### How to complete this task
Below are some records. Write out exactly their lines from the one with "The height and width of the screenshot is (417, 682)." through the one with "Select the Agendas tab", and leave the pictures behind.

Source data
• • • • •

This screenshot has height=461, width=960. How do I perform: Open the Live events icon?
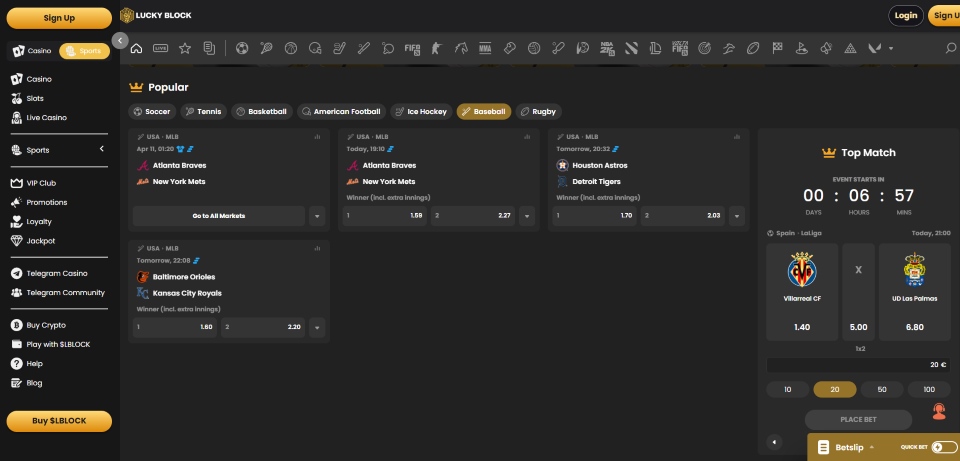tap(160, 48)
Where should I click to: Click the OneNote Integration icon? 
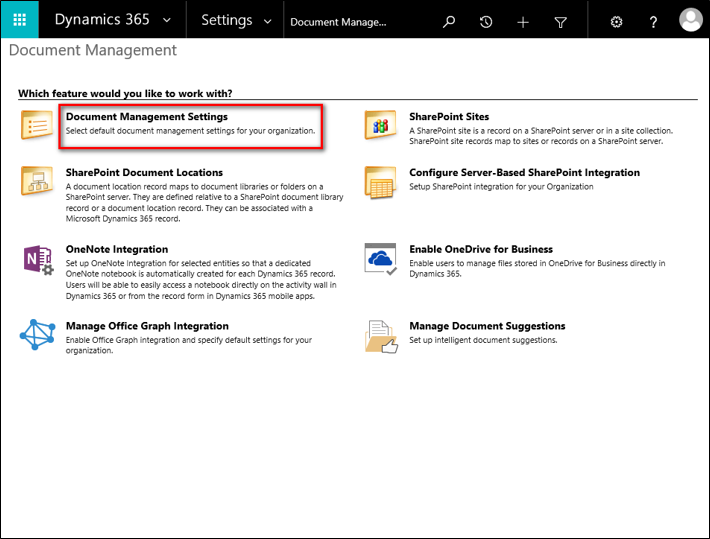pyautogui.click(x=37, y=259)
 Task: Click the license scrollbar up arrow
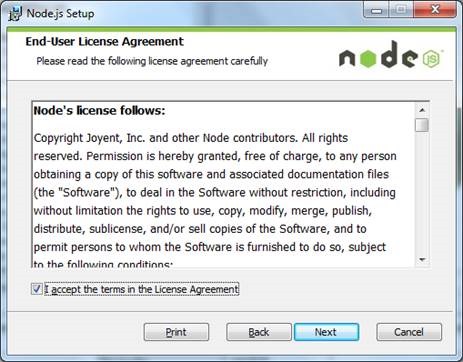422,110
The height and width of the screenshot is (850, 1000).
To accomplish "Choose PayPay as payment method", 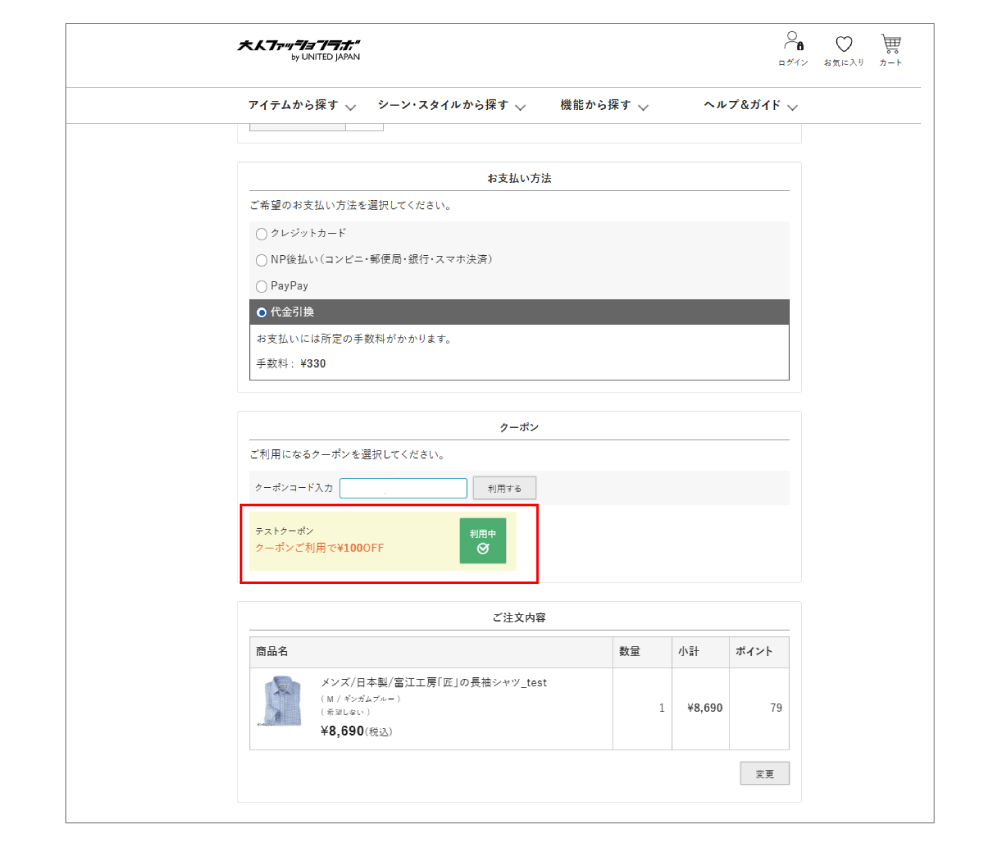I will click(262, 286).
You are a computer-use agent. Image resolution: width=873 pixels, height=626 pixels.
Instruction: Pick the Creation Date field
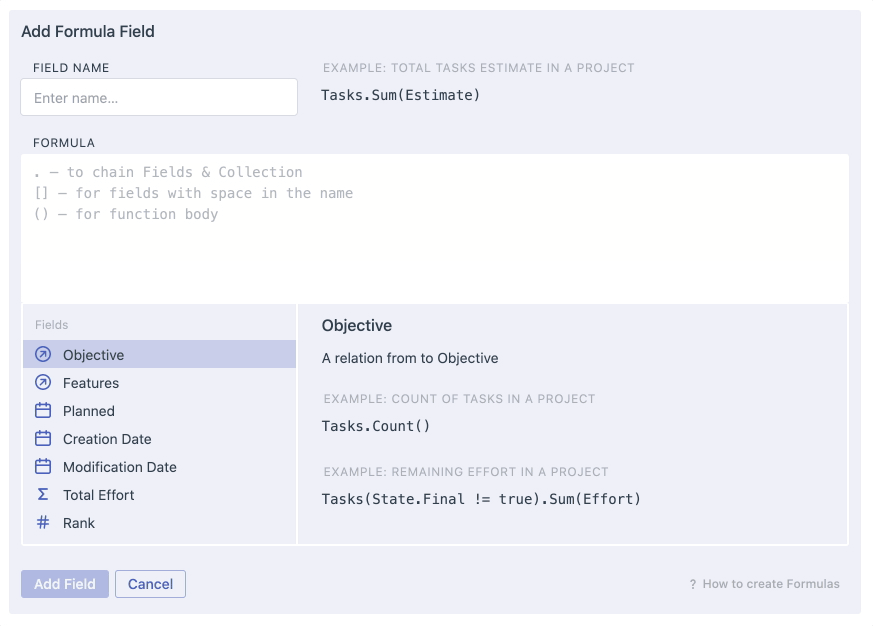[x=159, y=439]
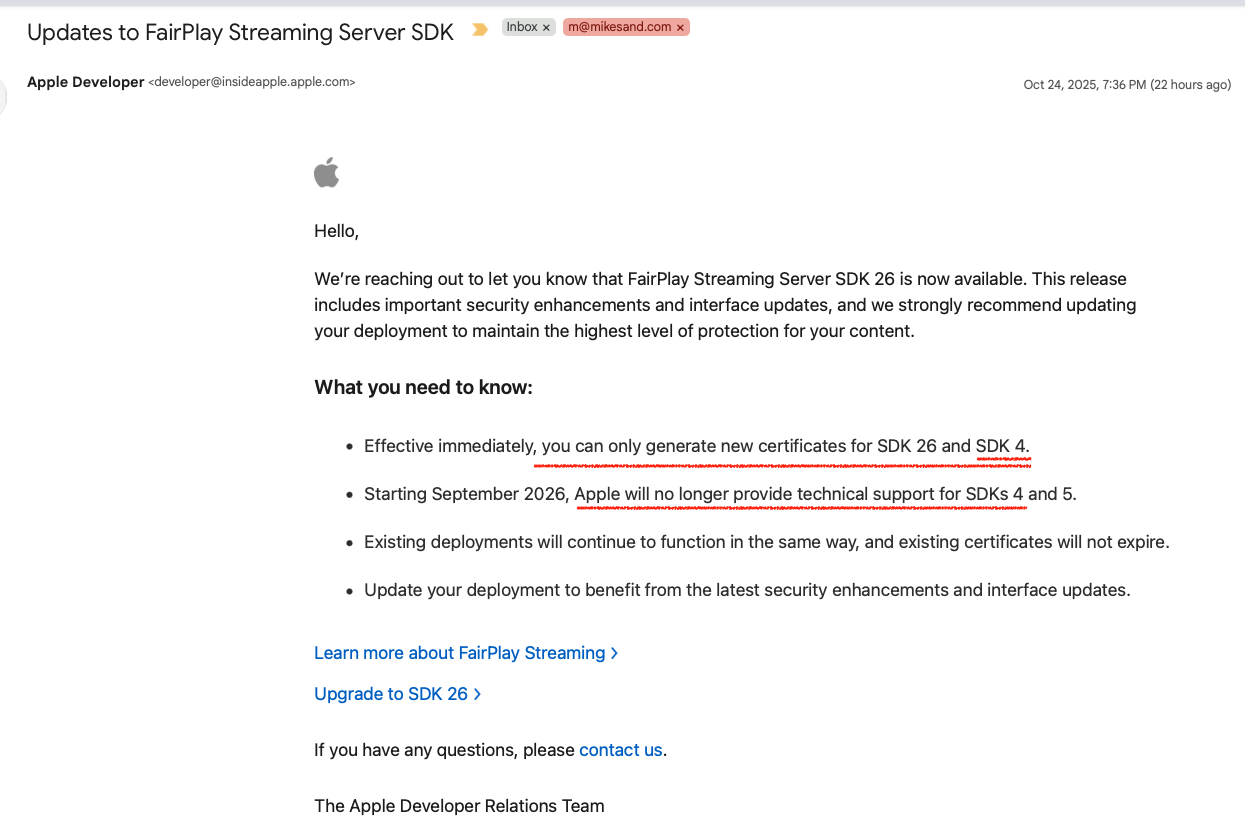Click the Inbox label chip text

click(x=521, y=27)
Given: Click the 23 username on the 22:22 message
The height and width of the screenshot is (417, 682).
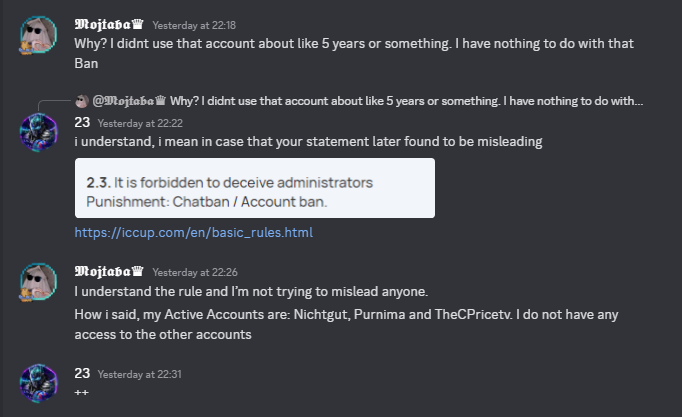Looking at the screenshot, I should coord(82,122).
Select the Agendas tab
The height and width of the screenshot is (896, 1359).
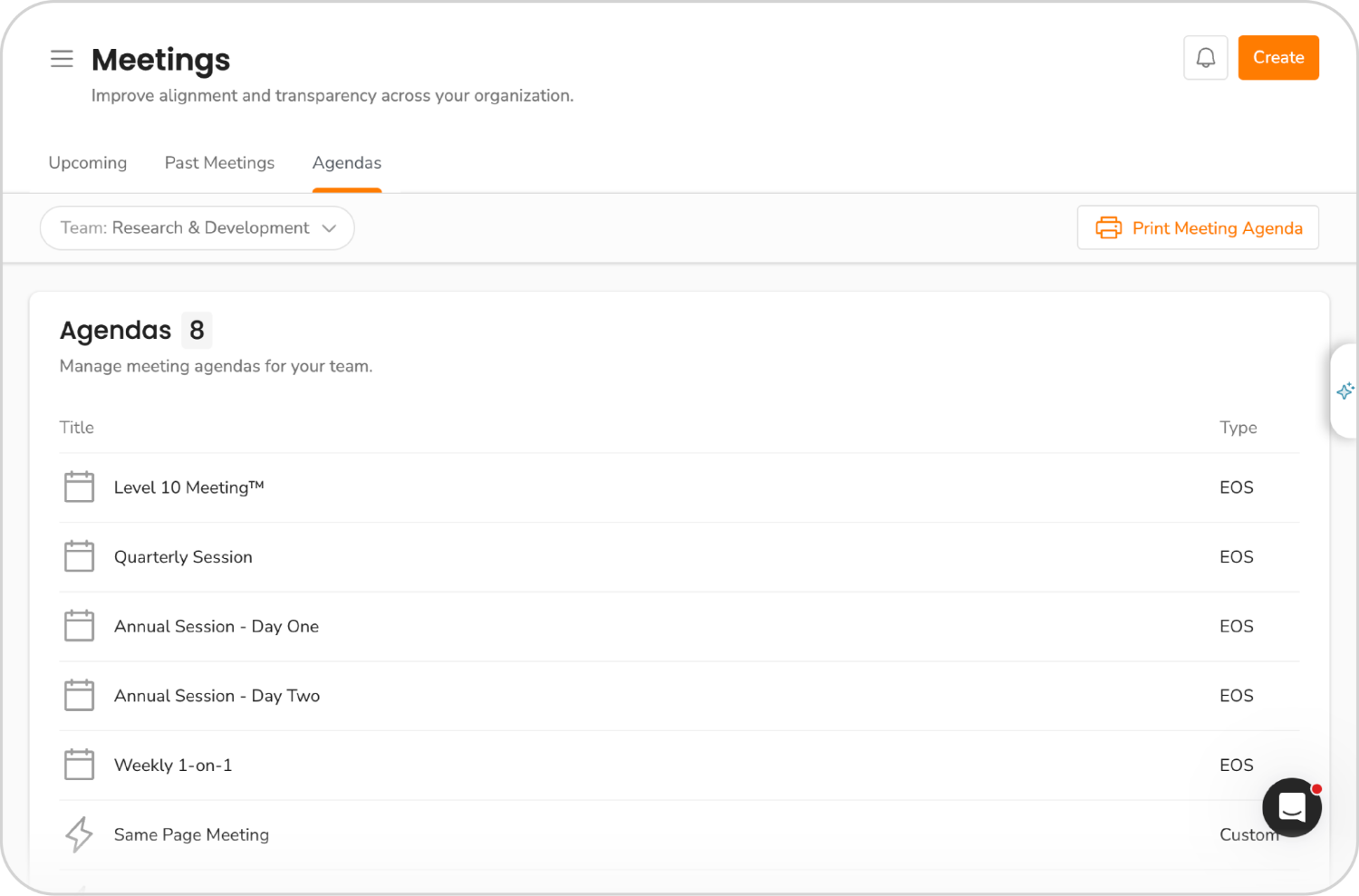pos(347,163)
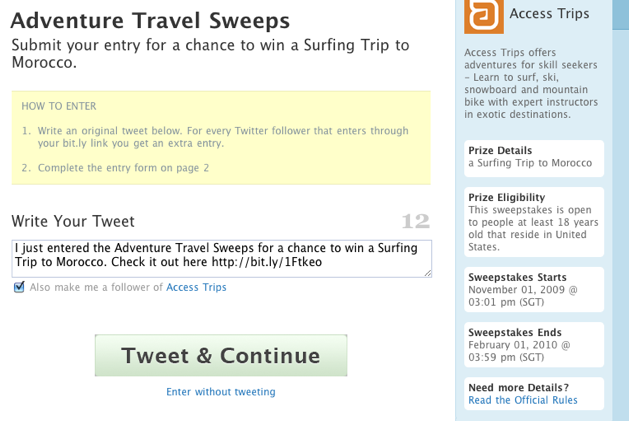Toggle the follower checkbox below the tweet
Viewport: 629px width, 421px height.
coord(19,287)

• • • • •

### Solution to the exercise
The height and width of the screenshot is (417, 682).
Looking at the screenshot, I should coord(82,122).
Select the Agendas tab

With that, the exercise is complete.